Hungarian photographer Imre Benkő interprets life through photography. His unique approach, deeply humanist and free of stereotypes, attempts to represent the genuine and profound impressions of an era. His reports have influenced, and continue to influence, generations of photographers from the region.
Born in 1943, Benkő started taking pictures at the age of 20, quickly joining the Hungarian press agency MTI. Here Benkő started to develop his own style, beginning in 1968, reminiscent of the approaches of Henri Cartier-Bresson and Josef Koudelka. In 1975 and 1978, he was awarded the World Press Photo. In 1992, his report on the decline and closure of the Ózd metalworks received the W. Eugene Smith Memorial Fund Prize. In 1981 he won the Béla Balázs national prize, and in 1991 the Pulitzer Prize.
Among his latest photo books:
Steel Town. Ózd, 1987-1995, Foreword by Colin Jacobson, Published by Pelikán. Budapest, 1996.
Grey Lights. Budapest, 1970-1999, Foreword by Sándor Végh Alpár, Published by 9s Műhely. Budapest, 2000.
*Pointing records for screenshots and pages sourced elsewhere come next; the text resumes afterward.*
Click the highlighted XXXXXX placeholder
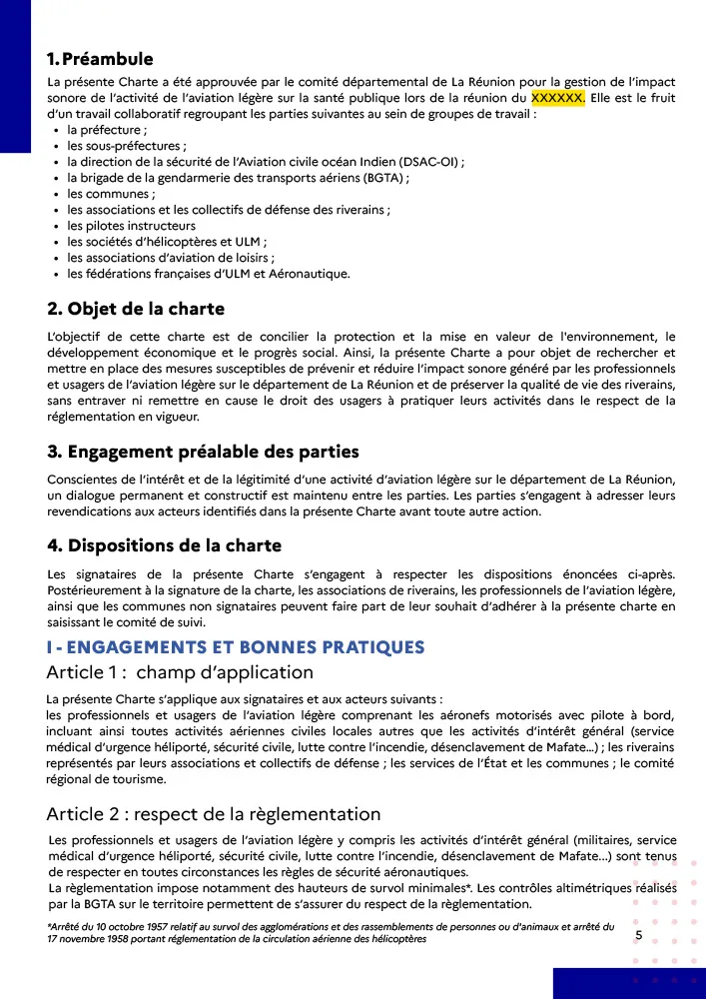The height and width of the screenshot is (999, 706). click(557, 98)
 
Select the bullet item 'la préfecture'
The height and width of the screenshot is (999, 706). click(107, 130)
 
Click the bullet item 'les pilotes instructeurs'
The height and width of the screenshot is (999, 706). click(131, 226)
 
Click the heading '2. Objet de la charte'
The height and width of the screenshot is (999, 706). click(136, 308)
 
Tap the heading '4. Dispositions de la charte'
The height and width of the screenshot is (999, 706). click(165, 545)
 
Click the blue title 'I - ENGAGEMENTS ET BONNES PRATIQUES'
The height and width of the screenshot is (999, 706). click(236, 646)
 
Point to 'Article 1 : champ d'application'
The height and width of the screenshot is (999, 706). click(180, 672)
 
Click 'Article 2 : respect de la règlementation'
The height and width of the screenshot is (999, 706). click(214, 813)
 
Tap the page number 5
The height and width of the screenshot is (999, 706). click(638, 935)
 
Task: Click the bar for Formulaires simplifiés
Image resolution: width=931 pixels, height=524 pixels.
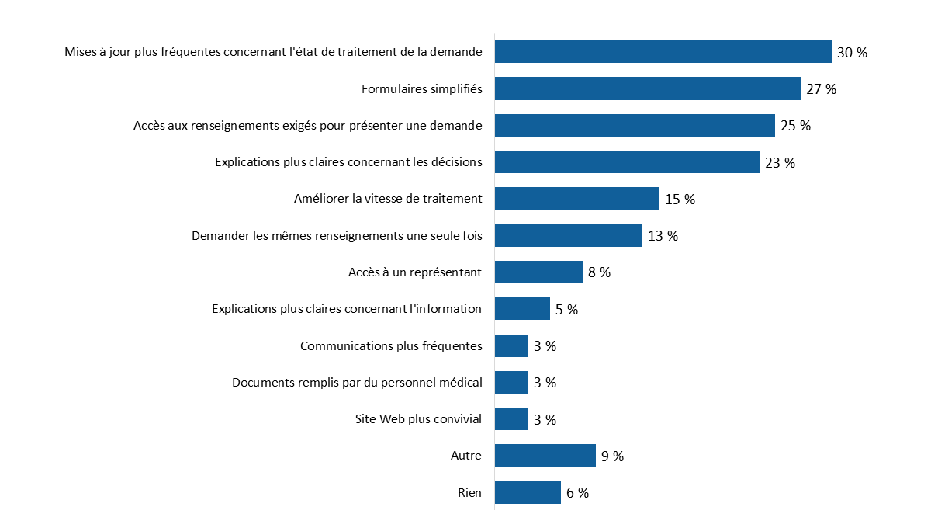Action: click(x=647, y=88)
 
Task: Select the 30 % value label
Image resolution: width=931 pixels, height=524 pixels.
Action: click(x=852, y=53)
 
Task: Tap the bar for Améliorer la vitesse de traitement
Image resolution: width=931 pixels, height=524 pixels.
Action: click(x=576, y=199)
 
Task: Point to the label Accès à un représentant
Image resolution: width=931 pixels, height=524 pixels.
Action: click(x=415, y=272)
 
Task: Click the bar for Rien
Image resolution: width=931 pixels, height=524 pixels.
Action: click(x=528, y=493)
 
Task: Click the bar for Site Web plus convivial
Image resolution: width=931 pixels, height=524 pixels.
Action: click(x=511, y=419)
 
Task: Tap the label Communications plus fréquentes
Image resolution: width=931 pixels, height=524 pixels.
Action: click(x=391, y=345)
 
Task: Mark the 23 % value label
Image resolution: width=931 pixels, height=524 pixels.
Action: click(x=780, y=163)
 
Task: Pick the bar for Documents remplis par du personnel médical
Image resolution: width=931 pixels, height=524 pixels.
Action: click(x=511, y=383)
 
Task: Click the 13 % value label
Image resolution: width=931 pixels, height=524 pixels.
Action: click(x=663, y=236)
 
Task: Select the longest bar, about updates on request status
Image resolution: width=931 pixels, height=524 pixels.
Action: click(x=663, y=52)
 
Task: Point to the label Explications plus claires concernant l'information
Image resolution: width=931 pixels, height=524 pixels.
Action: click(x=347, y=309)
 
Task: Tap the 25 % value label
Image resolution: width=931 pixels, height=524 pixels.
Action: click(x=795, y=126)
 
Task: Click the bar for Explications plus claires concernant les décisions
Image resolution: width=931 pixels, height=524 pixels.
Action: click(x=627, y=162)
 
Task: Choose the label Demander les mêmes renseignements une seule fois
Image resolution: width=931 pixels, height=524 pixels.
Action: click(x=337, y=235)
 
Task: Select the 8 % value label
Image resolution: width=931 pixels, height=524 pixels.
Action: click(x=599, y=272)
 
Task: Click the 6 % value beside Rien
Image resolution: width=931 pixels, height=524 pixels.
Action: click(x=577, y=493)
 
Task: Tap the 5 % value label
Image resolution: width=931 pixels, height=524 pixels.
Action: click(x=566, y=310)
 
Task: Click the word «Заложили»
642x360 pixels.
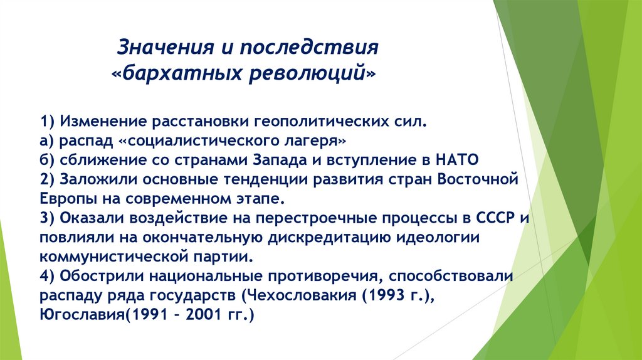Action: point(98,179)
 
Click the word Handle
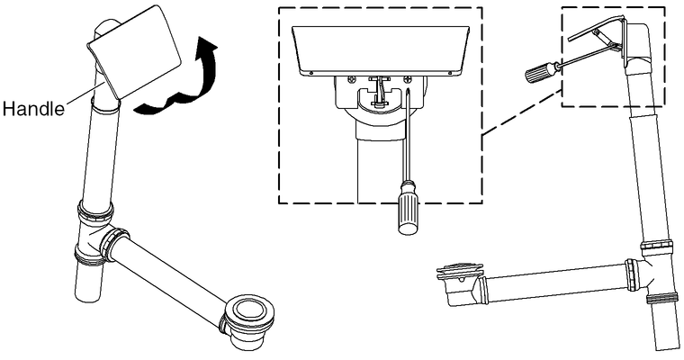[x=33, y=108]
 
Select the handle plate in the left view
[x=133, y=52]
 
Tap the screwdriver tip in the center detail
[x=407, y=90]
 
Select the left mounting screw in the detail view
[x=352, y=79]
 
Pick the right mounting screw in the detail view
[x=408, y=79]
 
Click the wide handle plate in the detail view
[x=380, y=50]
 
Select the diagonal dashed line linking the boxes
[x=521, y=113]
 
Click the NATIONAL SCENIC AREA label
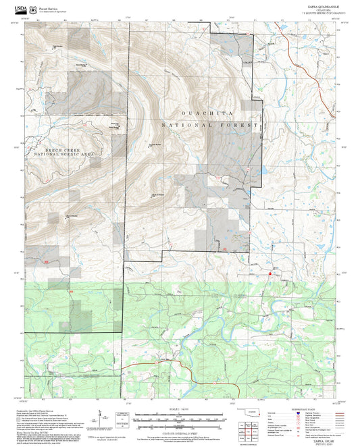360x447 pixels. pos(59,154)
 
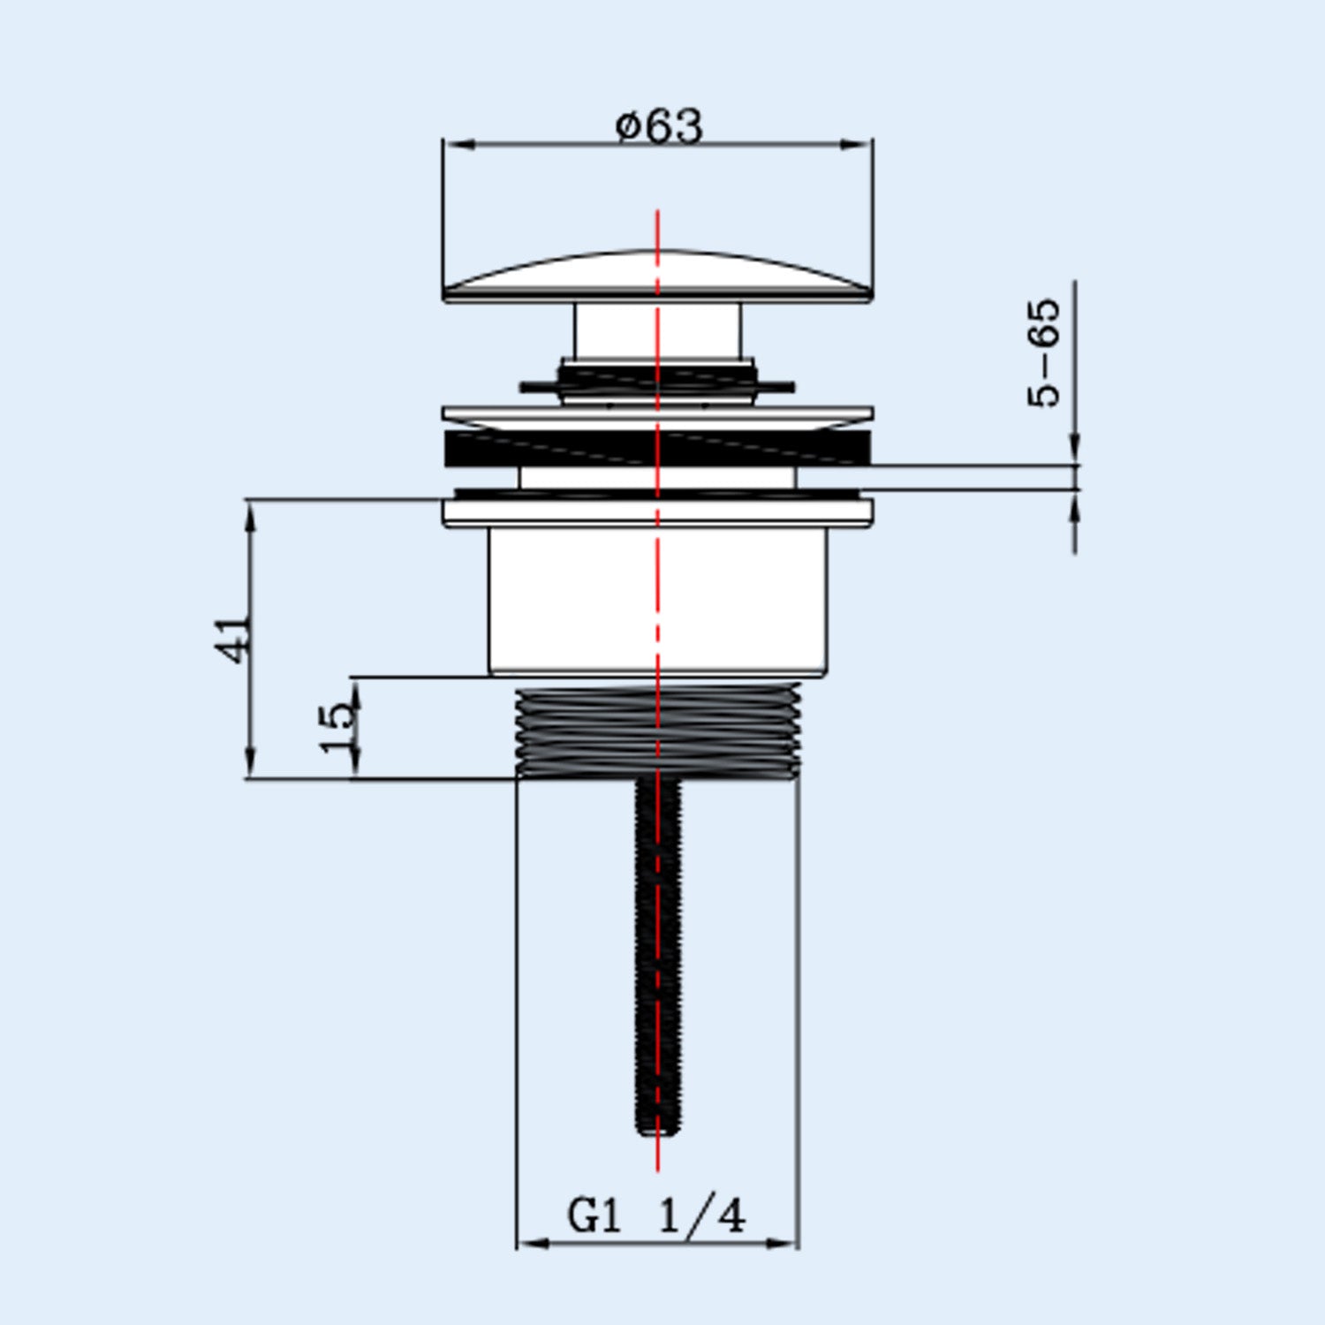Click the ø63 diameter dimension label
pos(659,125)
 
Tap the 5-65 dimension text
pos(1044,353)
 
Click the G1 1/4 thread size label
pos(656,1216)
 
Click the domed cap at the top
pos(657,276)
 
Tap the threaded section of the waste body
pos(657,731)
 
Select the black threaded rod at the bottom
pos(658,954)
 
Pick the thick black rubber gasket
pos(657,449)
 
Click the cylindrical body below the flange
pos(658,601)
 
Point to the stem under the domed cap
pos(657,330)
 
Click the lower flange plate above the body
pos(657,512)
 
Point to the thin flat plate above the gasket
pos(657,413)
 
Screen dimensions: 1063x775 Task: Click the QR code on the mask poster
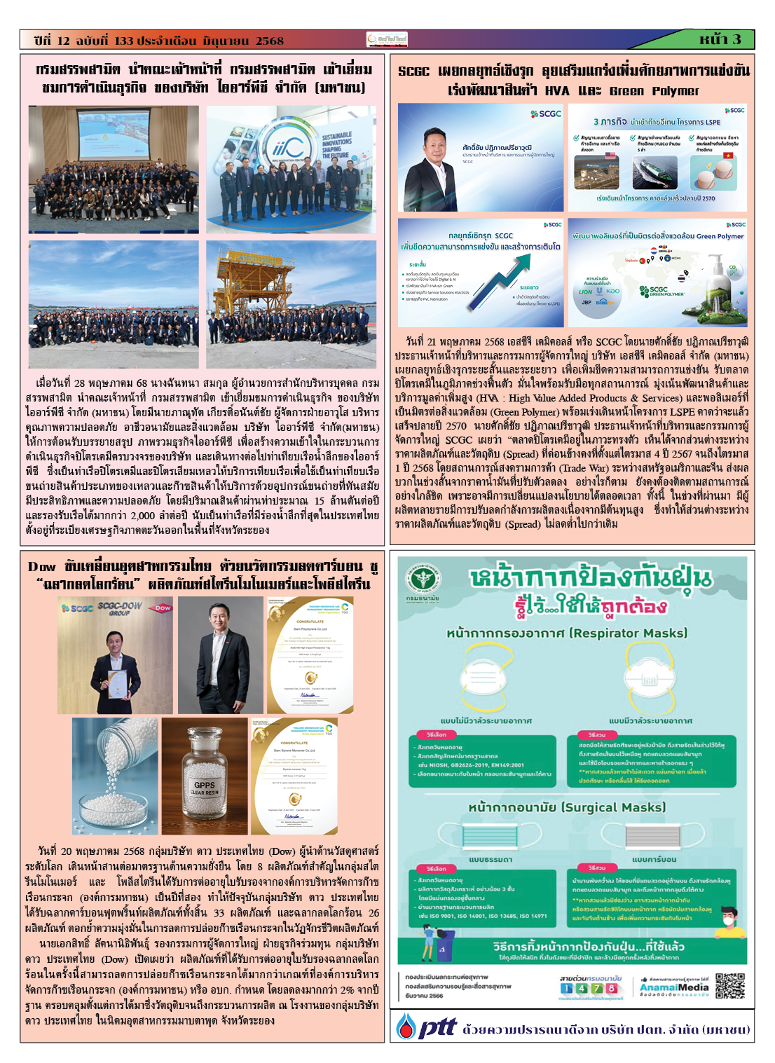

Faces. Sziget Festival Budapest, 1993-2002, Foreword by Tibor Legát, Published by Fotografus.hu Foundation. Budapest, 2003.
Blues. Budapest, 2000-2003, Foreword by Béla Albertini, Published by Városháza. Budapest, 2003.
Ways. Photographs: 1971-2002, Foreword by János Palotai, Published by Imre Benkő. Budapest, 2004.
Ikrek / Twins, 1982-2008, Foreword by Péter Baki, dr. Júlia Métneki, Published by Hungarian Museum of Photography, 2009.